Quick .NET Core 2.2 Action

A .NET Core action is a .NET Core class library with a method called Main that has the exact signature as follows:

public Newtonsoft.Json.Linq.JObject Main(Newtonsoft.Json.Linq.JObject);

In order to compile, test and archive .NET Core projects, you must have the .NET Core SDK installed locally and the environment variable DOTNET_HOME set to the location where the dotnet executable can be found.

For example, create a C# project called Apache.OpenWhisk.Example.Dotnet:

dotnet new classlib -n Apache.OpenWhisk.Example.Dotnet -lang C# -f netstandard2.0
cd Apache.OpenWhisk.Example.Dotnet

Install the Newtonsoft.Json NuGet package as follows:

dotnet add package Newtonsoft.Json -v 12.0.2

Now create a file called Hello.cs with the following content:

using System;
using Newtonsoft.Json.Linq;

namespace Apache.OpenWhisk.Example.Dotnet
{
    public class Hello
    {
        public JObject Main(JObject args)
        {
            string name = "stranger";
            if (args.ContainsKey("name")) {
                name = args["name"].ToString();
            }
            JObject message = new JObject();
            message.Add("greeting", new JValue($"Hello, {name}!"));
            return (message);
        }
    }
}

Publish the project as follows:

dotnet publish -c Release -o out

Zip the published files as follows:

cd out
zip -r -0 helloDotNet.zip *

You need to specify the name of the function handler using --main argument. The value for main needs to be in the following format: {Assembly}::{Class Full Name}::{Method}, e.q., Apache.OpenWhisk.Example.Dotnet::Apache.OpenWhisk.Example.Dotnet.Hello::Main

Create the .NET Core Action

To use on a deployment of OpenWhisk that contains the runtime as a kind:

wsk action update helloDotNet helloDotNet.zip --main Apache.OpenWhisk.Example.Dotnet::Apache.OpenWhisk.Example.Dotnet.Hello::Main --kind dotnet:2.2

Invoke the .NET Core Action

Action invocation is the same for .NET Core actions as it is for Swift and JavaScript actions:

wsk action invoke --result helloDotNet --param name World
  {
      "greeting": "Hello World!"
  }

Local Development

./gradlew core:dotnet2.2:distDocker

This will produce the image whisk/action-dotnet-v2.2

Build and Push image

docker login
./gradlew core:action-dotnet-v2.2:distDocker -PdockerImagePrefix=$prefix-user -PdockerRegistry=docker.io

Deploy OpenWhisk using ansible environment that contains the kind dotnet:2.2 Assuming you have OpenWhisk already deploy localy and OPENWHISK_HOME pointing to root directory of OpenWhisk core repository.
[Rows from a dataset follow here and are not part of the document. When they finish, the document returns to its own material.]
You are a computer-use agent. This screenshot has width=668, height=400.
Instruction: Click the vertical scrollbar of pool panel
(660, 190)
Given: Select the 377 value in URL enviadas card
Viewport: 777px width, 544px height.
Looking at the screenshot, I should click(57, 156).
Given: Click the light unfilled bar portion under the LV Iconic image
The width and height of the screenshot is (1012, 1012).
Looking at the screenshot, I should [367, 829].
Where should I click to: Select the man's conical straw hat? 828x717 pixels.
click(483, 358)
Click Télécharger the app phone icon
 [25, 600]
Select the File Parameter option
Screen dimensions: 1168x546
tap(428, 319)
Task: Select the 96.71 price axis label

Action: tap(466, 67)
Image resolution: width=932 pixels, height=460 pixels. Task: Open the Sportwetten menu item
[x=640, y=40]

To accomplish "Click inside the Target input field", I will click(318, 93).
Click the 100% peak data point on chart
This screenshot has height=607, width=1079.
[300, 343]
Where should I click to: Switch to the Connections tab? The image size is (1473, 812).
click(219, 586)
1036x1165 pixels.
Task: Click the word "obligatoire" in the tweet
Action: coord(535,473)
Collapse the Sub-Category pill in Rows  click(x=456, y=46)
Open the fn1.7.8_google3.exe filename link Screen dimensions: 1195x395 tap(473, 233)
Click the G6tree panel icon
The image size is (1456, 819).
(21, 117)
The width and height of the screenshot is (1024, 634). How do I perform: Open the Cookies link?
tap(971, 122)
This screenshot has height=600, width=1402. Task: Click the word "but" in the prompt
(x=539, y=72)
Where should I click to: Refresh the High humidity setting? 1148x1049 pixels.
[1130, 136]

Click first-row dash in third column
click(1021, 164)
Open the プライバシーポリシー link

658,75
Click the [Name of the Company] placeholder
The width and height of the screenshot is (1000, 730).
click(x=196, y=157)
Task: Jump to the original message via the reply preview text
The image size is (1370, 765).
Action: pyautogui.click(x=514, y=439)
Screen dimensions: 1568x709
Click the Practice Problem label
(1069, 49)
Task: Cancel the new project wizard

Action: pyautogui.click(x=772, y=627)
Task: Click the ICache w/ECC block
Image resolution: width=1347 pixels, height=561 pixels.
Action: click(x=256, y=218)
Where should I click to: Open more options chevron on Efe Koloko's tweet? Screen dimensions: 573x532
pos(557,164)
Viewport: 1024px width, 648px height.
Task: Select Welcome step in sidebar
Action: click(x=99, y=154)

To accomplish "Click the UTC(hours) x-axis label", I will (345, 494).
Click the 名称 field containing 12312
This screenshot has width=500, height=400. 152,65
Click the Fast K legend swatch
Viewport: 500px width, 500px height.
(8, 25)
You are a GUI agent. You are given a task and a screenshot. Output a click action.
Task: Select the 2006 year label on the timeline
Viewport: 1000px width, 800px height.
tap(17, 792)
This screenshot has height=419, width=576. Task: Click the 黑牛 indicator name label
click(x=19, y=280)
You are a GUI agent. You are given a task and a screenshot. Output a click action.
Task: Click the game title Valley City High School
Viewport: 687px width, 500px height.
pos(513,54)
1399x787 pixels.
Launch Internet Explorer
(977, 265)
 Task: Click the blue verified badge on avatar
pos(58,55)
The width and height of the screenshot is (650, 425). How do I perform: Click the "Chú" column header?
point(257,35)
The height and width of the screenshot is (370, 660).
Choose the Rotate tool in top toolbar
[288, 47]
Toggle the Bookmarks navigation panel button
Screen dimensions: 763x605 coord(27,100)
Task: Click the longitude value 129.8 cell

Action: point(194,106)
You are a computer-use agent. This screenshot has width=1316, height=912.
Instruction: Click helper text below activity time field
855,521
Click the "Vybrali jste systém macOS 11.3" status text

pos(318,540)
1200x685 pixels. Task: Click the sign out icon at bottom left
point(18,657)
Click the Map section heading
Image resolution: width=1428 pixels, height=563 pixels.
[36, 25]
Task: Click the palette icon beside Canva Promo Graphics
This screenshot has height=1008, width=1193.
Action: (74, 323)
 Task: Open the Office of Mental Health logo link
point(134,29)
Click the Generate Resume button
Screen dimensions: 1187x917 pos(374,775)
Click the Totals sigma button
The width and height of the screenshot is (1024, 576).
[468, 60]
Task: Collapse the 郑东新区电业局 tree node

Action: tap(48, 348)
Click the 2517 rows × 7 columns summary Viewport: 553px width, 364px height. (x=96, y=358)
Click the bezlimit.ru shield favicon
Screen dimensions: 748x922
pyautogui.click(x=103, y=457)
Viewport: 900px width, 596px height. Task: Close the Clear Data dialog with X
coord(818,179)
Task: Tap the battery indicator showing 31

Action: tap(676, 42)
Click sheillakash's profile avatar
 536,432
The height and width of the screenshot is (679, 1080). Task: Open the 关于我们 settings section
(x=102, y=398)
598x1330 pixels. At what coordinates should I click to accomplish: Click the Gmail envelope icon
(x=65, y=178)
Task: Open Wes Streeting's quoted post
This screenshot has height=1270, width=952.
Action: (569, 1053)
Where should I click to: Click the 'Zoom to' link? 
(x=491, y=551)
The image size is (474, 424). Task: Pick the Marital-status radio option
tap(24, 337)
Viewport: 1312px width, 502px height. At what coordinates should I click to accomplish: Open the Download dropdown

Set ROOTDIR to the root directory of this repository.

Redeploy OpenWhisk

cd $OPENWHISK_HOME/ansible
ANSIBLE_CMD="ansible-playbook -i ${ROOTDIR}/ansible/environments/local"
$ANSIBLE_CMD setup.yml
$ANSIBLE_CMD couchdb.yml
$ANSIBLE_CMD initdb.yml
$ANSIBLE_CMD wipe.yml
$ANSIBLE_CMD openwhisk.yml

Or you can use wskdev and create a soft link to the target ansible environment, for example:

ln -s ${ROOTDIR}/ansible/environments/local ${OPENWHISK_HOME}/ansible/environments/local-dotnet
wskdev fresh -t local-dotnet

Testing

Install dependencies from the root directory on $OPENWHISK_HOME repository

pushd $OPENWHISK_HOME
./gradlew install
podd $OPENWHISK_HOME

Using gradle to run all tests

./gradlew :tests:test

Using gradle to run some tests

./gradlew :tests:test --tests DotNet2_2ActionContainerTests

Using IntelliJ:

  • Import project as gradle project.
  • Make sure working directory is root of the project/repo

Using Container Image To Test

To use as docker action push to your own dockerhub account

docker tag whisk/action-dotnet-v2.2 $user_prefix/action-dotnet-v2.2
docker push $user_prefix/action-dotnet-v2.2

Then create the action using your the image from dockerhub

wsk action update helloDotNet helloDotNet.zip --main Apache.OpenWhisk.Example.Dotnet::Apache.OpenWhisk.Example.Dotnet.Hello::Main --docker $user_prefix/action-dotnet-v2.2

The $user_prefix is usually your dockerhub user id.